A. Yes, since most Bibles have Malachi as the last book of the OT, the “parting thought” of this story is the return of Elijah, who represents the prophets.  The traditional thinking of the NT is that John the Baptist is the fulfillment of this prophecy, as he is a prophetic voice (i.e. a prototype of Elijah, not the person reborn) calling the nation to prepare the way for God’s chosen one, Jesus.  John denies being Elijah (John 1:21), but if you read Matthew 17, Jesus Himself explicitly tells His followers that this refers to John the Baptist.

O. (Joel 1:1): Wikipedia just says that Joel was one of the 12 minor prophets.  “Minor” refers to the amount of text that is attributed to them in the Bible.

Q. (Joel 1:2-Joel 2:11): Just to clarify.  Joel speaks of a locust invasion only, right?  This isn’t a metaphor for an invading army of soldiers?  V. 2:20 speaks of armies from the north.  Who is Joel referring to?  I’m just confused if Joel is referring to an army of soldiers as locusts or vice versa.

A. The “army” that Joel refers to is a plague of locusts.  The reference in 2:20 is to a human army, and takes place after this prophetic plague has “passed” if you follow me.  Since there is very little in the way of dating for Joel, there are many ideas about what this can mean (was there an actual plague, or it is a metaphor for Jerusalem’s destruction), but no one is really certain.

Day 263 (Sept. 20): Israelites hear Law of God (Law of Moses), Israelite camped out on roofs for Festival of Shelters, Israelites confess their sins and that of their ancestors, Israelites agree to obey laws, Israelites promise to not marry outside their nation

Welcome to BibleBum where we are exploring the entire Bible in one year to better learn how to follow God’s instructions and discover the purpose for our lives.  The BibleBum blog uses The One Year Chronological Bible, the New Living Translation version.  At the end of each day’s reading, Rob, a cultural history aficionado and seminary graduate, answers questions from Leigh An, the blogger host, about the daily scripture.  To start from the beginning, click on “Index” and select Day 1.

Nehemiah 8:13-10:39

Questions & Observations

O. (Nehemiah 8:13-18): Sounds like fun, a big campout!

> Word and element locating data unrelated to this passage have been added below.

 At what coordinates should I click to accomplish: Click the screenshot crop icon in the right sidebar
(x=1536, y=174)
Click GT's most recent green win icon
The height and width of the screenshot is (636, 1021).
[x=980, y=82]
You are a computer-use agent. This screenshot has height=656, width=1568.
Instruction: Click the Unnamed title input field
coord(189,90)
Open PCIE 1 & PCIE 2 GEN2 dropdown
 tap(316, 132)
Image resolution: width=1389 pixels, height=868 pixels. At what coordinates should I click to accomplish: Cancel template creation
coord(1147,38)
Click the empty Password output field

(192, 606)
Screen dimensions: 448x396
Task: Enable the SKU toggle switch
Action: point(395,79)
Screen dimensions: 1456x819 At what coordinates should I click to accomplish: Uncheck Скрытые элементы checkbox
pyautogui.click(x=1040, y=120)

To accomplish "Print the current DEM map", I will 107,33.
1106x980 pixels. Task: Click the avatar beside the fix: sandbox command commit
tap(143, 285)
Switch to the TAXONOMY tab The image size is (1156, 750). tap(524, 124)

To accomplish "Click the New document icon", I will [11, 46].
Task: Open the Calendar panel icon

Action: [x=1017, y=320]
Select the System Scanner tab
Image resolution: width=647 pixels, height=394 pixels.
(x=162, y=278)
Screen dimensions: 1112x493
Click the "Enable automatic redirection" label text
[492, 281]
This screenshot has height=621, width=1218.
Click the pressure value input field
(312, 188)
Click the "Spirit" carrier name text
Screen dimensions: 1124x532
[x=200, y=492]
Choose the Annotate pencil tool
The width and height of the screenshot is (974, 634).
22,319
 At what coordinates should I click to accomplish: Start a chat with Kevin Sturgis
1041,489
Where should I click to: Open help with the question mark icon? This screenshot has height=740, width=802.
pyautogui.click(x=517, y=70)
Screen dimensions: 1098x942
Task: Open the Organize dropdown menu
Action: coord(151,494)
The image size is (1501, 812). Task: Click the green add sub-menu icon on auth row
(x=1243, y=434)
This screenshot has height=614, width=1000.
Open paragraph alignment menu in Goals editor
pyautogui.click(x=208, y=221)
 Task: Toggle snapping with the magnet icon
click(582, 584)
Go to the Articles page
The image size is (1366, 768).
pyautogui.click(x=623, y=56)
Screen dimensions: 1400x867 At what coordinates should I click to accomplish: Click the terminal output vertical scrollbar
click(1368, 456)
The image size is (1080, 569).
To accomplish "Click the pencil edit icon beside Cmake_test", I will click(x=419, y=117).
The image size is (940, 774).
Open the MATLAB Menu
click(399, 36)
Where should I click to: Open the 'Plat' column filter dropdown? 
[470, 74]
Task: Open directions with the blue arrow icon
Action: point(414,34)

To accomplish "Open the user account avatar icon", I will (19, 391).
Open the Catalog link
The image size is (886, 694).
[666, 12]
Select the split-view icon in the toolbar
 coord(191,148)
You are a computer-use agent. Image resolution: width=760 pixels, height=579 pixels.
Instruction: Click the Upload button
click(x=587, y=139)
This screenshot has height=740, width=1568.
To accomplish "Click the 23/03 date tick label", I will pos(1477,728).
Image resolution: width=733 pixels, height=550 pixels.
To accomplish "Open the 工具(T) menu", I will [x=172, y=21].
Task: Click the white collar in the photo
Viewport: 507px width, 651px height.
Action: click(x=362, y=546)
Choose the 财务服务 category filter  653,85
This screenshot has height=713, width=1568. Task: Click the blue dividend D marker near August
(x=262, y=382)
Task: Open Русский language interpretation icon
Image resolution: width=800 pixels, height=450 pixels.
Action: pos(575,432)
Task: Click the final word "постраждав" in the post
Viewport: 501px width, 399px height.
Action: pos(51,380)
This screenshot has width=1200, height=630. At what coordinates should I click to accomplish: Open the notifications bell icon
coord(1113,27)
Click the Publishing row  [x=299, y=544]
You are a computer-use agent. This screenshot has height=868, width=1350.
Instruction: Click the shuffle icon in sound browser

Q. (9:1-38, 10:29): It’s amazing that after all this time, all the different rulers, all the destruction and moving around that these laws are still intact and are legible.  The priests and Levites do not sound like they are taking Israel’s offenses lightly.  What kind of curse would they put on themselves if they broke the laws?

A. I suspect that the curses they are thinking of/describing are similar to the ones in Deuteronomy 28, beginning around verse 15.  Among them are curses on the land, children, herds, and that God will cause disease, mildew, and pain upon the people, and that they will have no victory in battle.  Sounds pretty bad.

Q. (10:36): What does it mean when they give God their oldest sons?

A. They’re talking about the dedication of the firstborn son, which God required as part of the covenant relationship (i.e. what they sealed with each boy in his circumcision) as first described in Exodus 13.  God struck down the firstborn sons of Egypt in the final plague, but spared the firstborn sons of Israel with the lamb’s blood.  So in keeping with that tradition, God demanded of the nation that as long as they were His people, they must understand that the “firstborns” of each generation owe their life to Him.

Q. (10:35-37): All of these offerings go to the Temple, but what happens to them.  Most of them are burnt on the altar?  What about the fruit and grain?  Some of it goes to feed the priests and Levites?

A. Some of it was given to the priests and Levites, some of it was stored or given to the poor, and yes, some of it was consumed on the altar.